Neem uit de tekst over elektronisch stemmen het gedeelte van "2. Heeft de" tot en met "middernacht werden medegedeeld." woordelijk over.

▶ **Bron**

........

Balans van zestien jaar « experimenteren » : een onbetwistbare mislukking
Laten we de vier officieel nagestreefde doelstellingen van de initiatiefnemers van het in 1991 « experiment » nog eens van nabij bekijken (zie pagina 1):
1. Wij weten, en wij beschikken daarvoor over officiële cijfers, dat in plaats van besparingen mogelijk te maken, de automatisering van de kiesverrichtingen een flinke meerkost betekent : drie keer zo duur als de stemming op papier. En het experiment met het « ticketing » heeft natuurlijk eveneens bijkomende kosten veroorzaakt [8].
2. Heeft de invoering van het elektronisch stemsysteem ervoor gezorgd dat de resultaten van de verkiezingen sneller bekend zijn dan wanneer het traditionele systeem wordt toegepast? Wij hadden daar alvast op kunnen hopen daar dit systeem de tellingen onnodig maakt. Dat is nochtans niet het geval. Tijdens de verkiezingen van mei 2003 bleek dat de resultaten van de Brusselse kantons, waar overàl electronisch werd gestemd, ruim nà het grootste deel van de overige resultaten bekend raakten. Dat was ook zo te Luik tijdens de gemeenteraads- en provincieraadsverkiezingen van oktober 2006, waar de definitieve uitslagen slechts tegen kwart voor middernacht werden medegedeeld.
Deze paradoxale situatie laat zich gedeeltelijk verklaren door de vertragingen die tijdens de kiesverrichtingen zèlf voorkomen en een sneeuwbaleffect met zich meebrengen, en doordat enkele overduidelijk afwijkende resultaten tot moeizame en tijdrovende onderzoeken aanleiding gaven (zie hieronder).
3. De electronische stembusgang blijkt dus technisch niet betrouwbaar te zijn - maar het was slechts omdat duidelijk afwijkende resultaten opdoken dat wij ons daarvan rekenschap gaven. Het « Verslag betreffende de verkiezingen van 18 mei 2003 » dat het door de verschillende parlementen afgevaardigde college van deskundigen opstelde, leert ons dat een fout van 4096 voorkeursstemmen werd ontdekt in het kanton Schaarbeek. Na een kort onderzoek besloten de deskundigen dat « de fout waarschijnlijk [onze onderlijning] kon worden toegeschreven aan een spontane inversie van een binaire positie in het werkgeheugen van de PC » (p.18). Wij spreken ons hier niet uit over de gegrondheid van deze « waarschijnlijke » conclusie. Wij willen echter wel twee opmerkingen maken:
1°. Het electronisch kiessysteem kan fouten niet uitsluiten (en de verslagen van de deskundigen hebben er bij elke verkiezing vermeld);
2°. Deze fouten worden slechts opgemerkt wanneer duidelijk afwijkende resultaten [9] opduiken. Het blijft dus mogelijk en waarschijnlijk dat er ook fouten voorkwamen die niet tot duidelijk afwijkende resultaten leidden en aldus het resultaat van de verkiezing beïnvloedden zonder dat ook maar iemand zich daar rekenschap van gaf [10]. Het bewijs daarvan werd in juni 2004 in Antwerpen geleverd, toen een fout in de samentelling van de stemmen voor het Vlaams Parlement toevallig werd ontdekt. In het traditionele systeem (« stemmen op papier ») daarentegen kan niet alleen elke kiezer er zeker van zijn dat de stem die hij op zijn biljet uitbracht door de bijzitters in de telbureaus zal worden gezien, maar ook dat deze bijzitters aanwezig zijn om door hertelling de som van de deelresultaten waarvoor zij verantwoordelijk zijn na te gaan.

........

▶ **Uittreksel uit lijst**
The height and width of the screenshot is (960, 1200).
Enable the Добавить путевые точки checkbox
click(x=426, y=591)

........

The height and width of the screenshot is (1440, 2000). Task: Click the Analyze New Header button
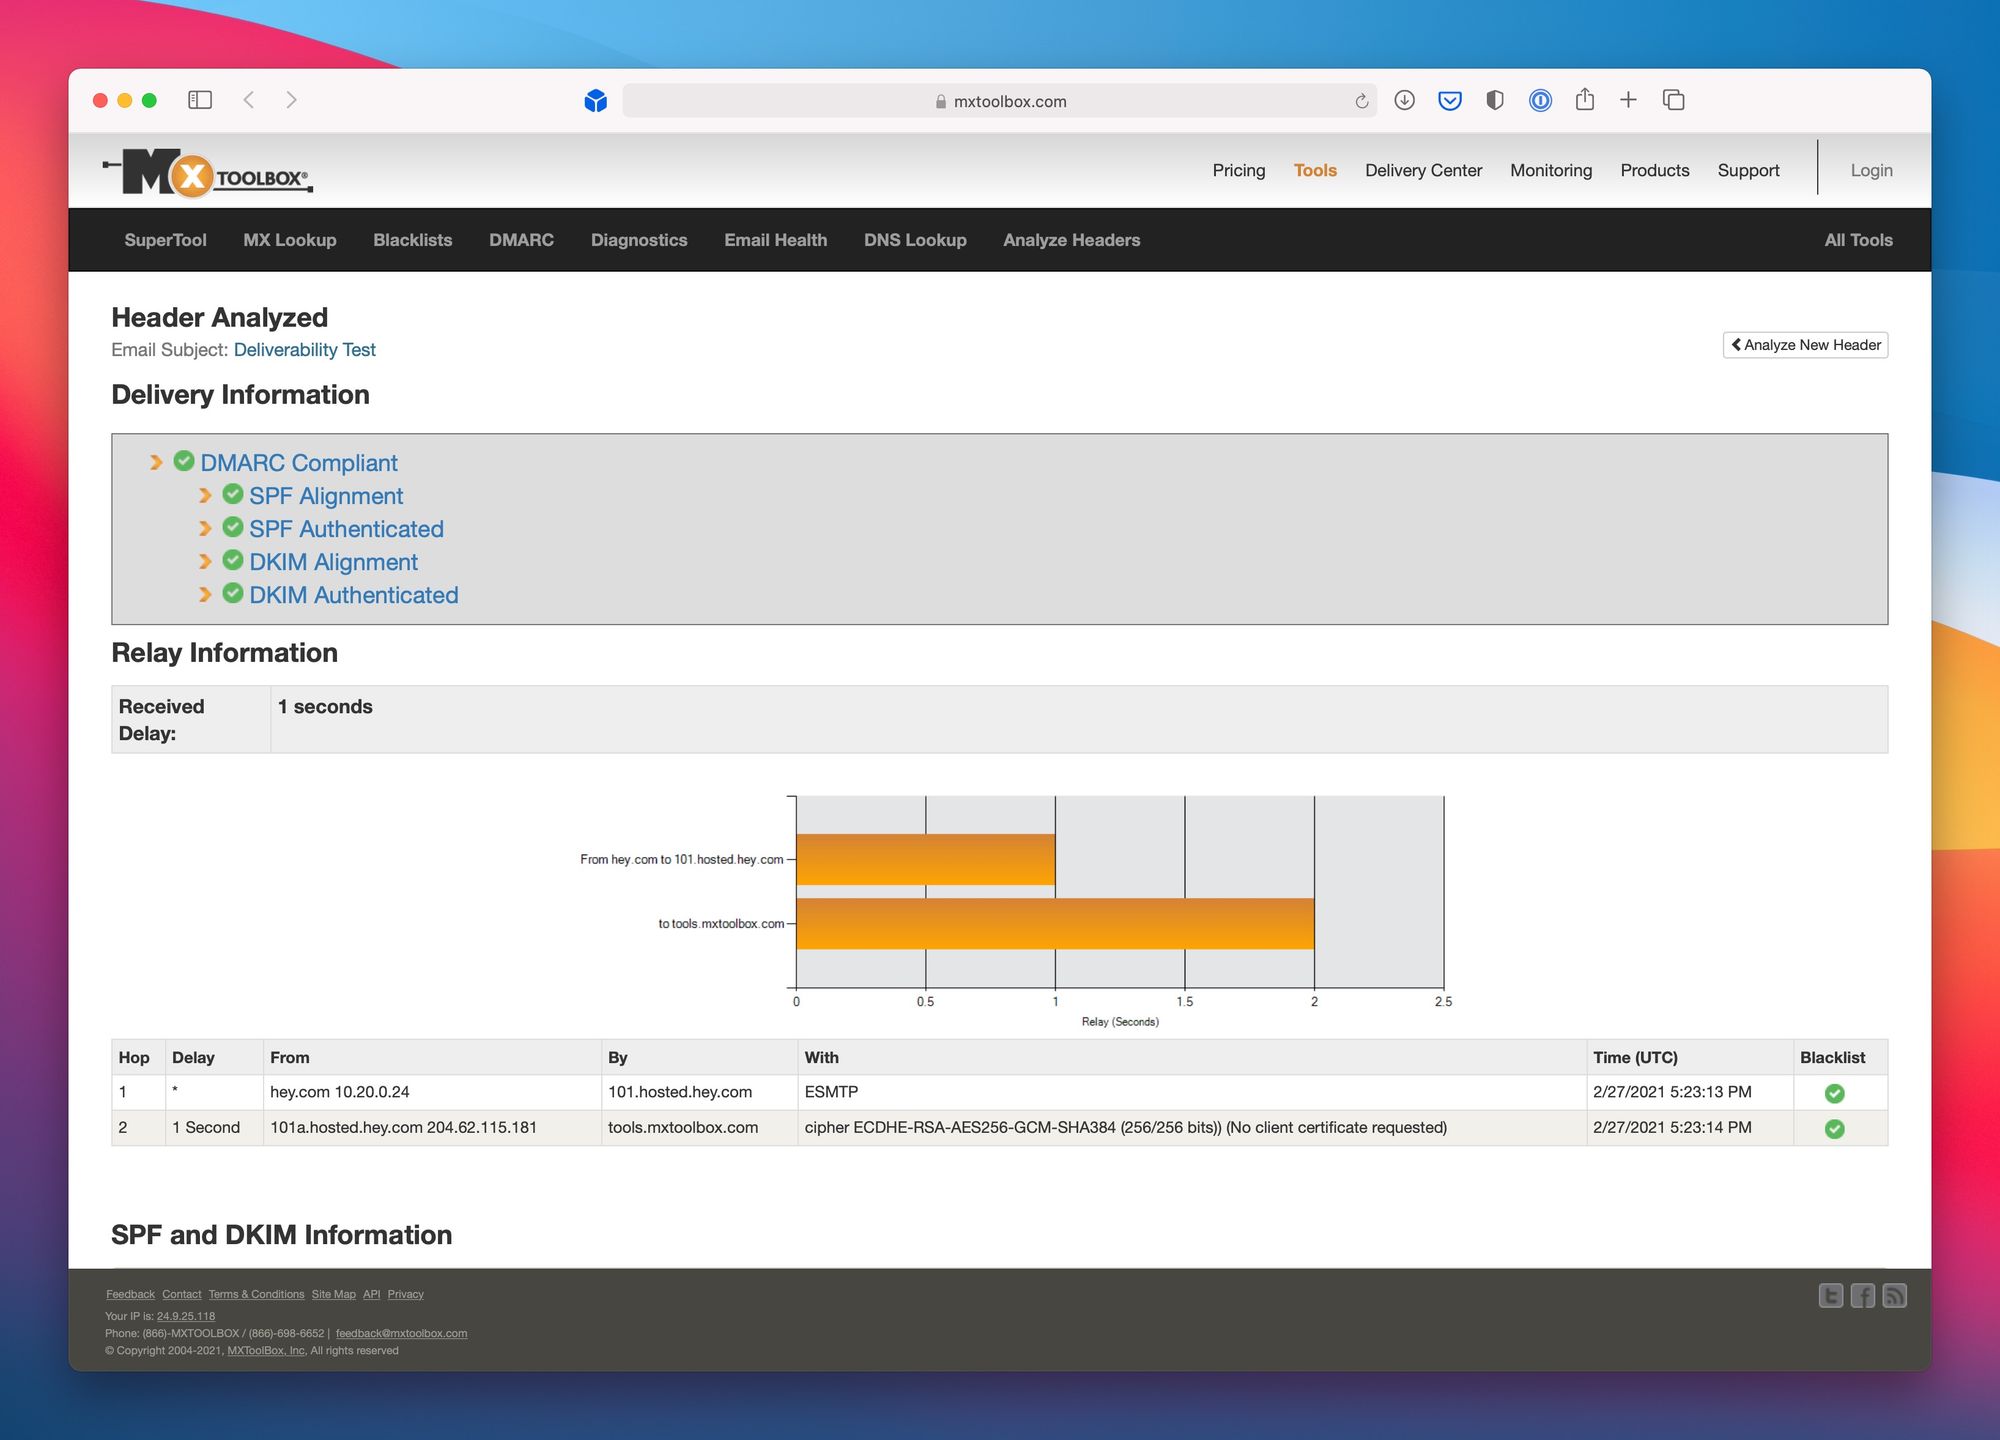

........

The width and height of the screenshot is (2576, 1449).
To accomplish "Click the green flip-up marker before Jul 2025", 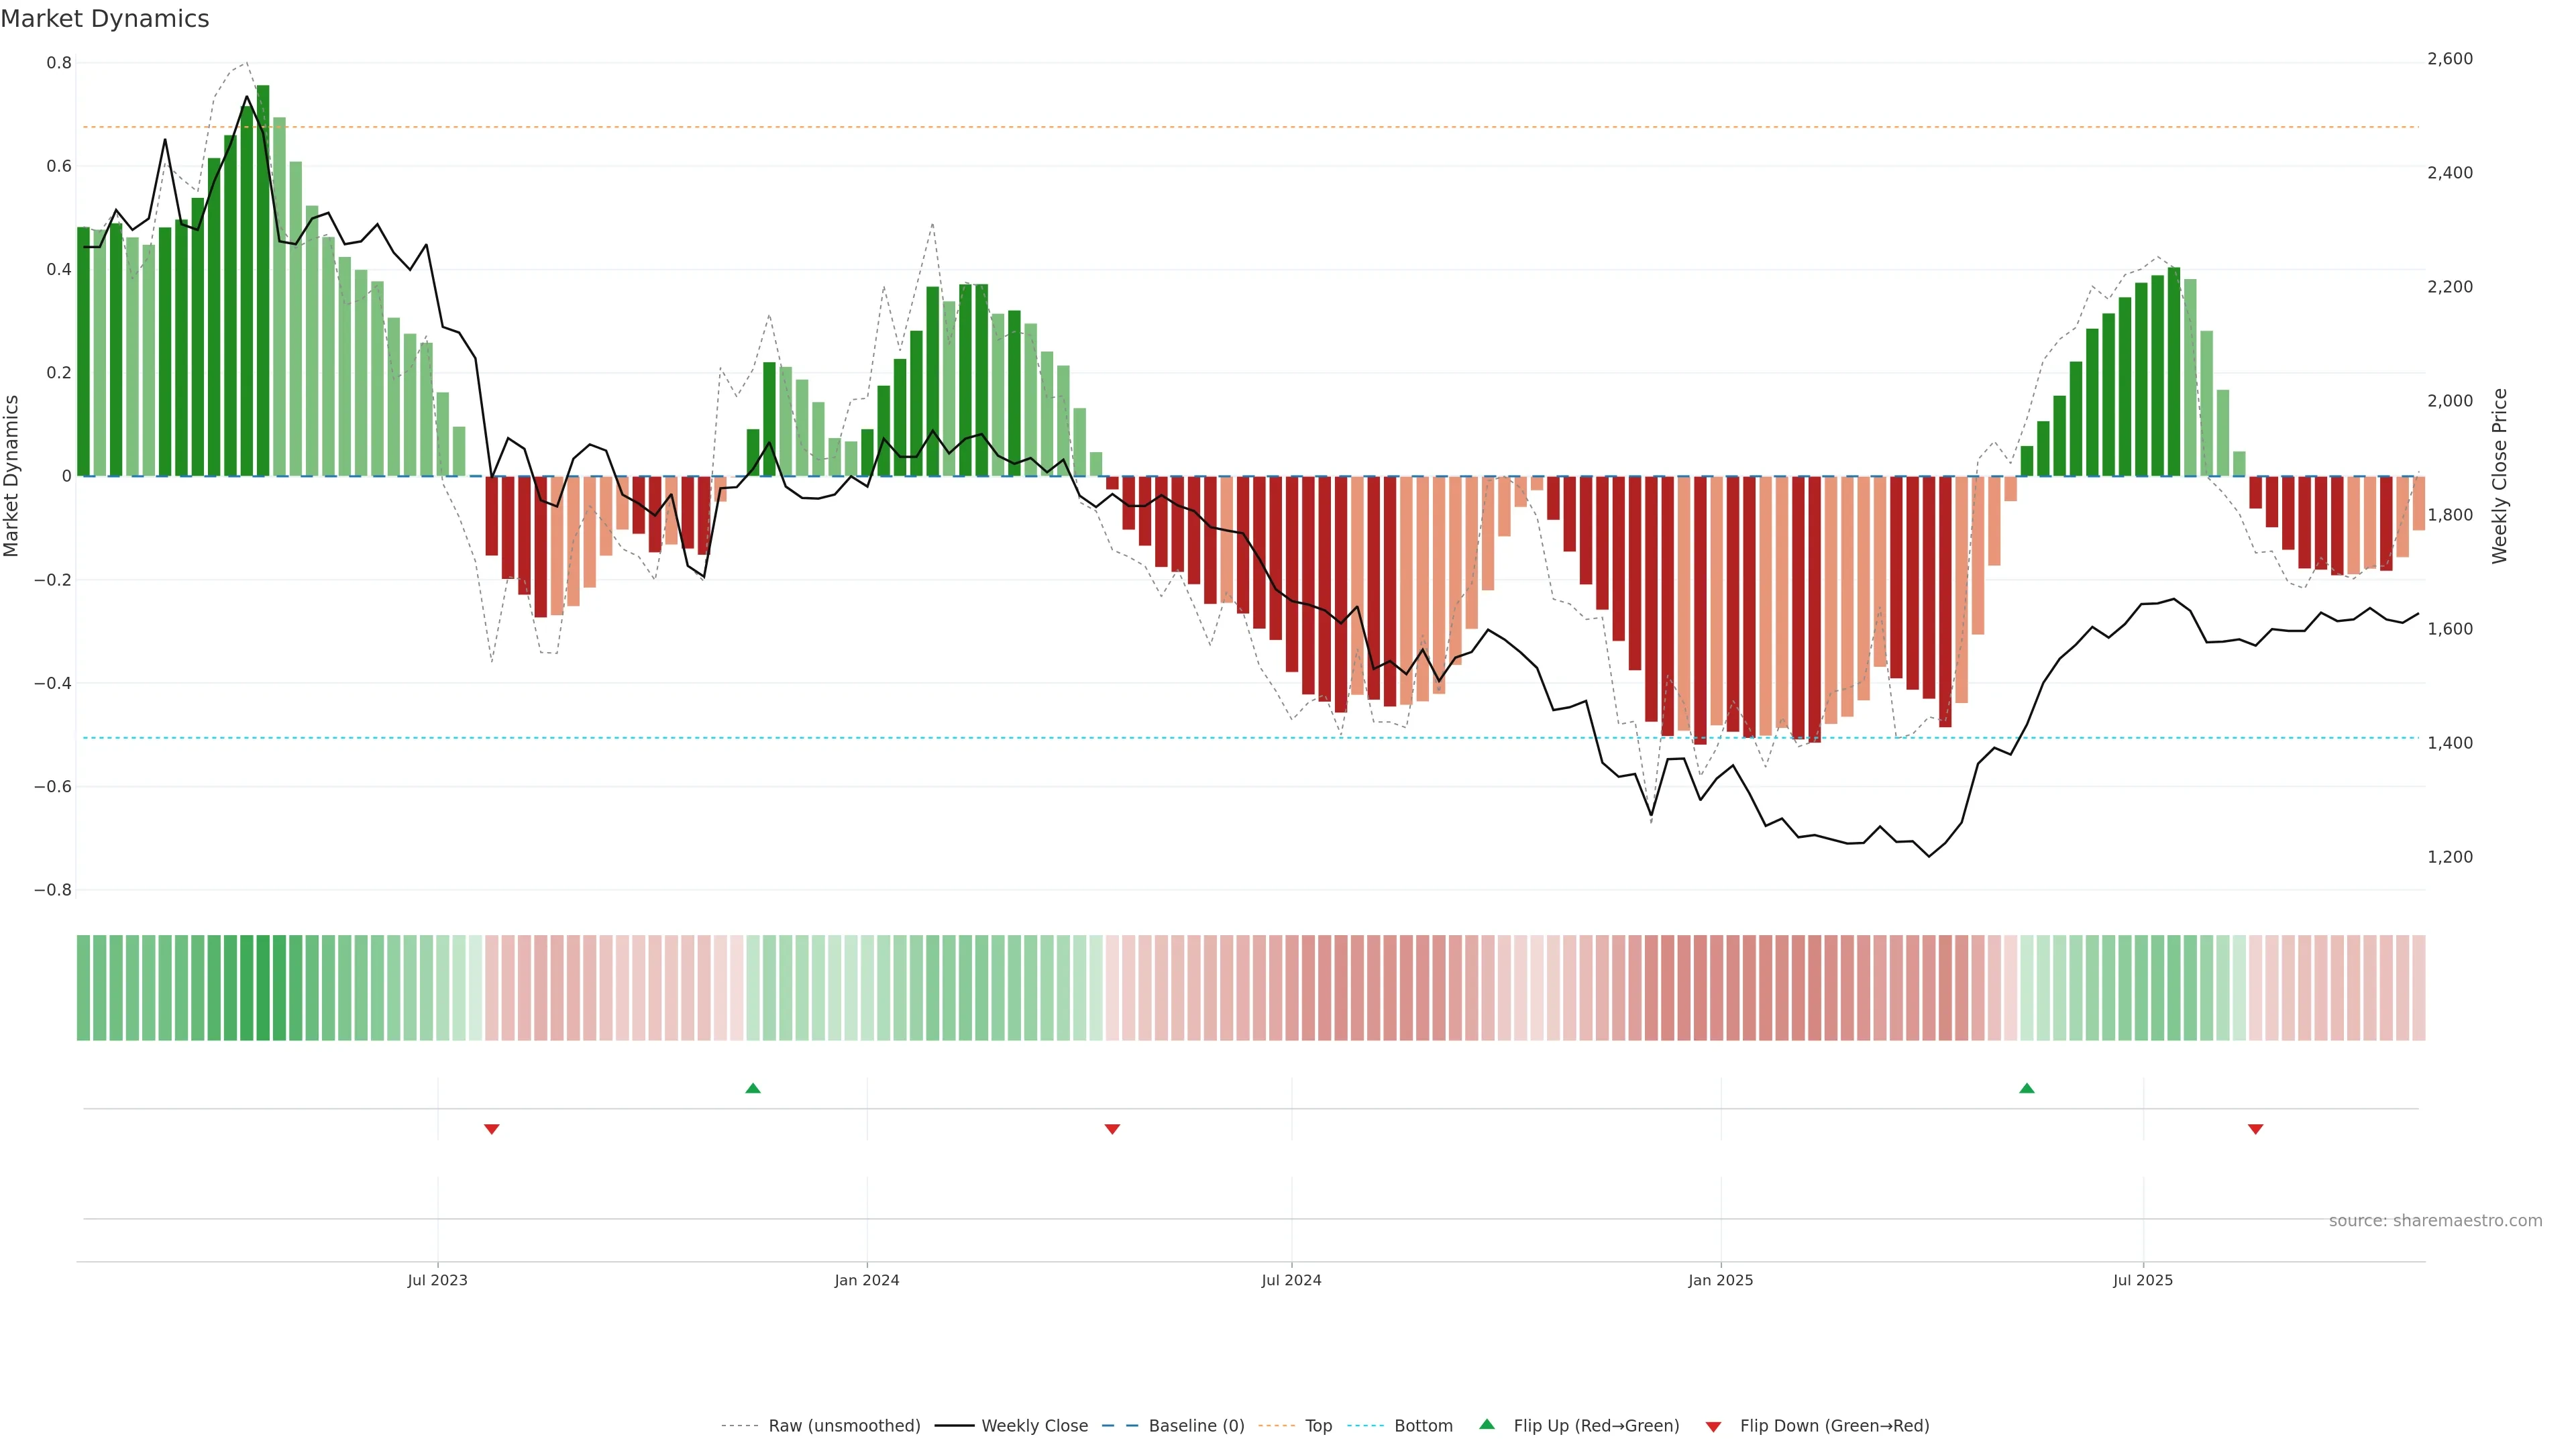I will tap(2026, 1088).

........

▶ **Antwoord**
2. Heeft de invoering van het elektronisch stemsysteem ervoor gezorgd dat de resultaten van de verkiezingen sneller bekend zijn dan wanneer het traditionele systeem wordt toegepast? Wij hadden daar alvast op kunnen hopen daar dit systeem de tellingen onnodig maakt. Dat is nochtans niet het geval. Tijdens de verkiezingen van mei 2003 bleek dat de resultaten van de Brusselse kantons, waar overàl electronisch werd gestemd, ruim nà het grootste deel van de overige resultaten bekend raakten. Dat was ook zo te Luik tijdens de gemeenteraads- en provincieraadsverkiezingen van oktober 2006, waar de definitieve uitslagen slechts tegen kwart voor middernacht werden medegedeeld.